Замурованное поколение - страница 8
— Может быть, — снова пожал он плечами с безразличным видом, после чего, не дочитав, сложил газету, обошел стол и направился в свою спальню.
— Ты уходишь? — спросила жена.
Он на мгновение задержался.
— Ненадолго. Вернусь до часу.
— Мне не нравится, — сказал я, вытягивая руки вперед и внимательно разглядывая ноготь, который, как я только что обнаружил, сломался. — Мне не нравится, что ты уходишь так часто. Сегодня вечером ты уже побывал в кино…
— Я же не сказал, что снова иду в кино, — остановился он у самой двери. — У нас собрание.
— Собрание? — переспросил я, поднимая на него глаза.
— Да, собираются ребята нашего факультета. Нас не устраивает положение вещей и…
— Мне будет очень жалко, если ты попадешь в какую-нибудь историю, — прервал его я. — Думай, как хочешь, но держи свое мнение при себе.
Он посмотрел на меня очень пристально и вдруг захохотал, и в хохоте его был какой-то презрительный оттенок, всегда немного обижавший меня.
— Что толку думать молча?
— Есть толк… — начал я, не зная еще сам, что сейчас скажу. Я чувствовал глубокую досаду и с раздражением отметил про себя, что это случалось всякий раз, как мы начинали более или менее серьезный разговор
— В чем он? — упорствовал Алехо.
— Но, черт побери! — Я нетерпеливо вскочил со стула. — Тебе всего-навсего девятнадцать лет. Неужели твое мнение кажется тебе таким важным, что ты не можешь молчать?
Он провел нижней губой по кончикам верхних зубов и сдвинул ноги, стукнув ботинком о ботинок.
— Ты думаешь, я ничто. Потому что мне девятнадцать лет…
— Отец этого не сказал, — запротестовала Бернардина.
Он продолжал, словно не слышал ее слов:
— …примерно столько же, сколько было тебе, когда ты воевал. Ты сам много раз говорил об этом, вспомни!
— Что ты этим хочешь сказать?
— Ты должен был бы считать, что если в этом возрасте человек достаточно созрел, чтобы подвергаться смертельной опасности, значит, он также имеет право на собственное мнение.
— Никто у тебя этого права не отнимает.
Он расставил ноги, засунул руки в карманы:
— Иногда мне кажется, что отнимают.
— Лишь потому, что мы не хотим, чтобы с тобой что-нибудь случилось, Алехо. Вспомни о тех твоих товарищах, которых арестовали…
Он открыл и снова закрыл рот, и от подобия улыбки лицо его скривилось, это была нервная улыбка.
— Мама, я сказал только, что иду на собрание… Приду не поздно, — добавил он, затем повернулся и исчез в коридоре.

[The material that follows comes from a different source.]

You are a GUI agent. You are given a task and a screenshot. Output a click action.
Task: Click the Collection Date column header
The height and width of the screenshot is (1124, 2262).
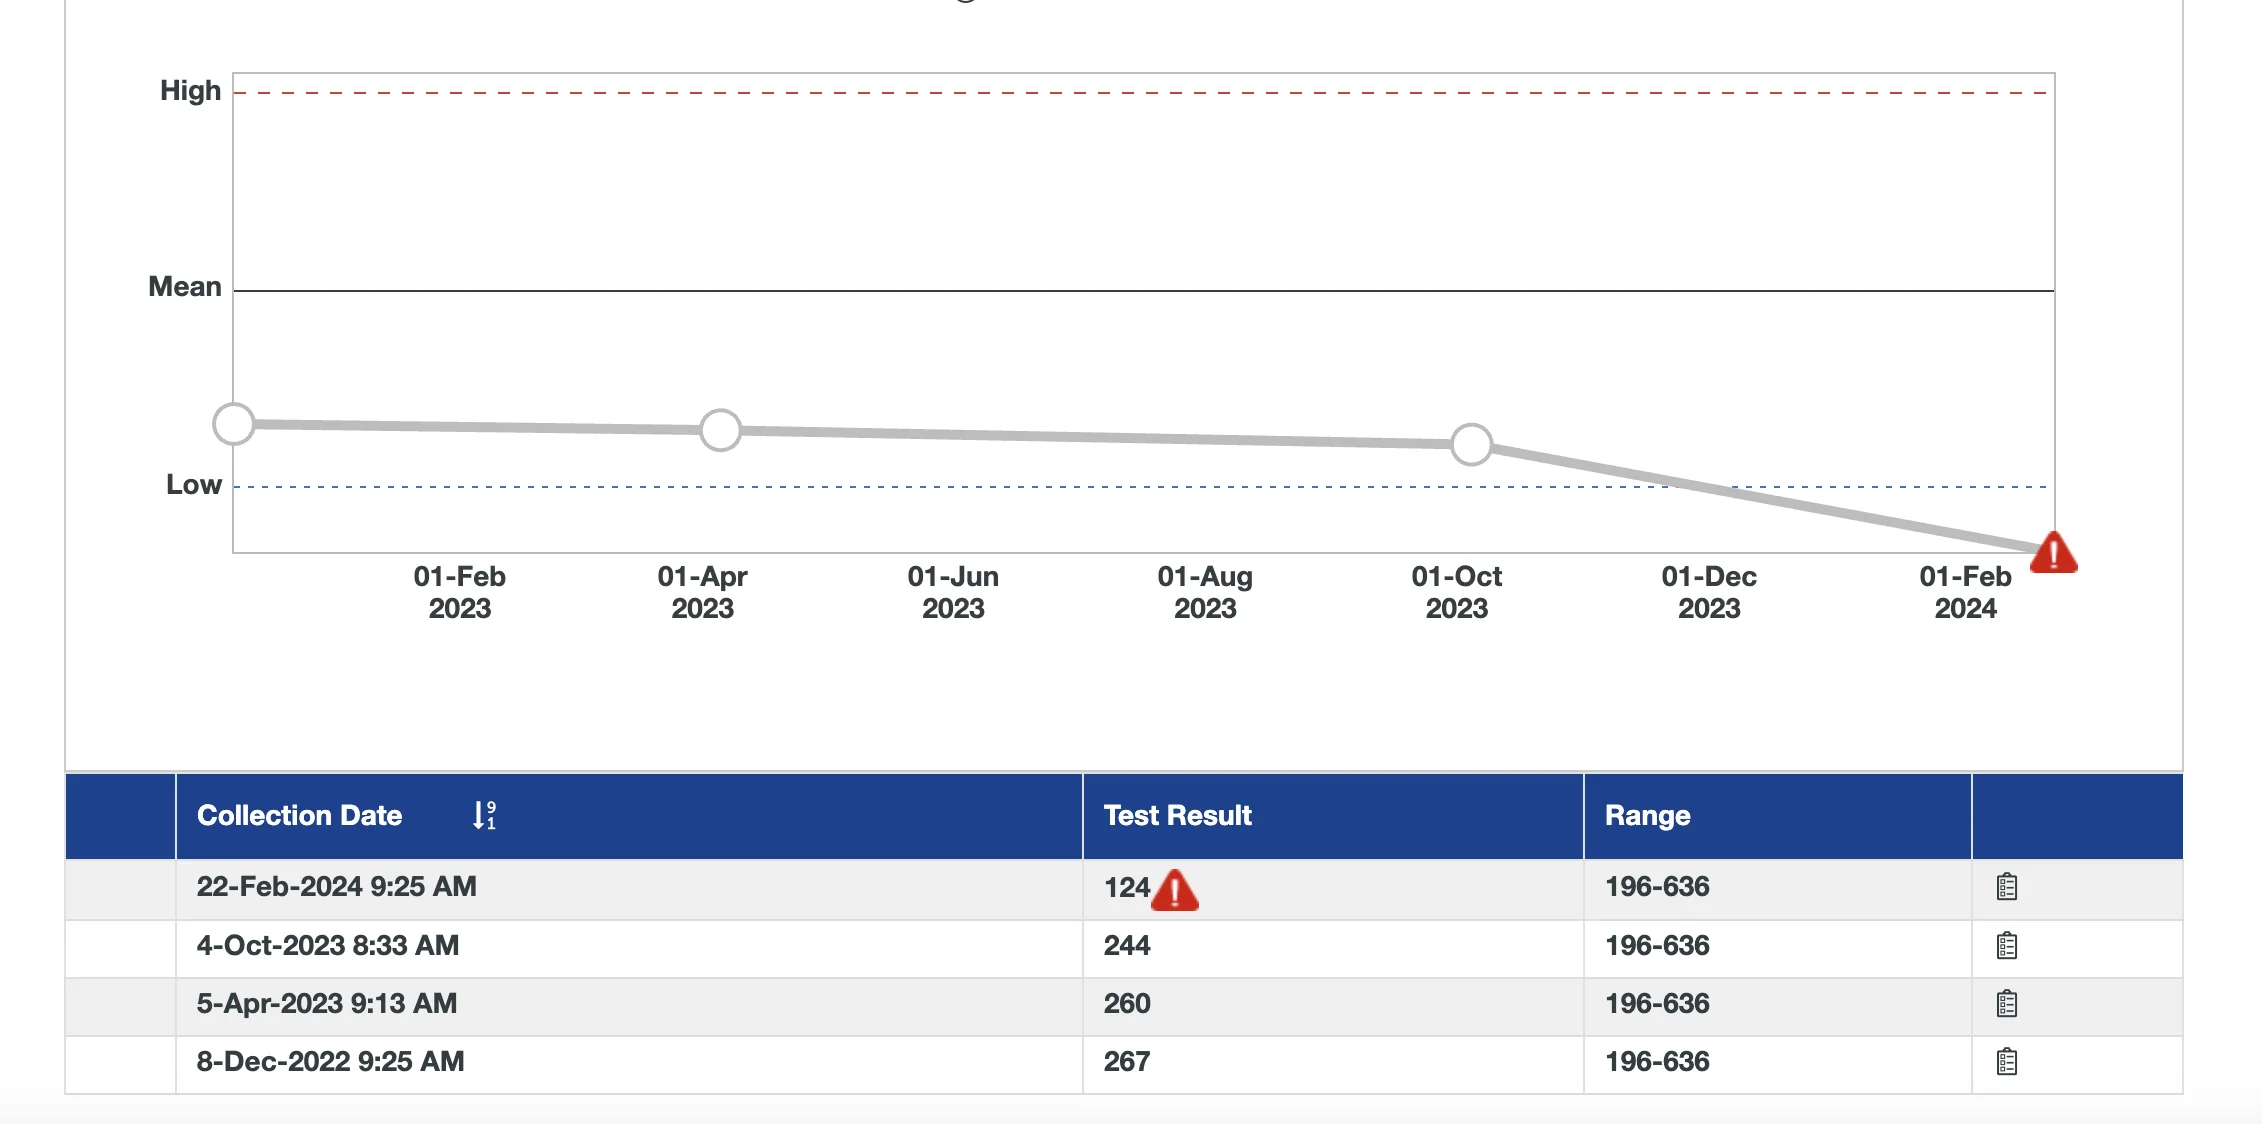299,815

Мы с Бернардиной ничего друг другу не сказали, молчание наше было немного пристыженным, неловким, его нарушал лишь приглушенный шум, доносившийся с кухни, — Эмма мыла тарелки. Неизвестно для чего я встал и включил радиоприемник. Пока лампы прогревались, жена сказала мне:
— Мы не должны бы разрешать ему так часто уходить…
— Да, конечно, не должны.
— По временам меня это беспокоит.
Я рассеянно кивнул. Хорошо, что я ничего не сказал ей о фотографиях, особенно о той, потому что моя интуиция, как видно, не подвела меня, когда, просматривая снимки, я больше значения придал трупу, чем девушке. Теперь у меня не осталось ни малейшего сомнения, что Алехо что-то скрывает. Он не сумел, не захотел использовать возможность честно и открыто рассказать обо всем, а это заставляет предположить, что он виновен, не обязательно в убийстве, но наверняка в соучастии. И теперь меня больше всего пугало его безмятежное спокойствие. Ни в манере держаться, ни во взгляде Алехо я не заметил ничего, что выдавало бы его волнение, вообще какое бы то ни было чувство, как будто в душе он был доволен сам собой и не знал за собой никакой вины…
Я сел в кресло у радиоприемника, из которого лился глухой голос французской певицы, исполнявшей песню на своем родном языке. Мне было не по себе. Я много раз сталкивался со всевозможными проблемами, порой весьма сложными, и привык решать их без особых колебаний, но теперь весь мой опыт, вся моя уверенность оказались ни к чему. Быть может, потому, что была не вполне ясна суть проблемы; а может, и потому, что какая-то часть меня отказывалась признать даже существование этой проблемы и верила, что из-за какого-то недоразумения я пошел по ложному следу. Хуже всего было, что я никого ни о чем не мог спросить, ни с кем не мог поделиться заботами и у меня не было никакой возможности провести самому или поручить кому-нибудь расследование дела, которое могло означать катастрофу для всей нашей семьи.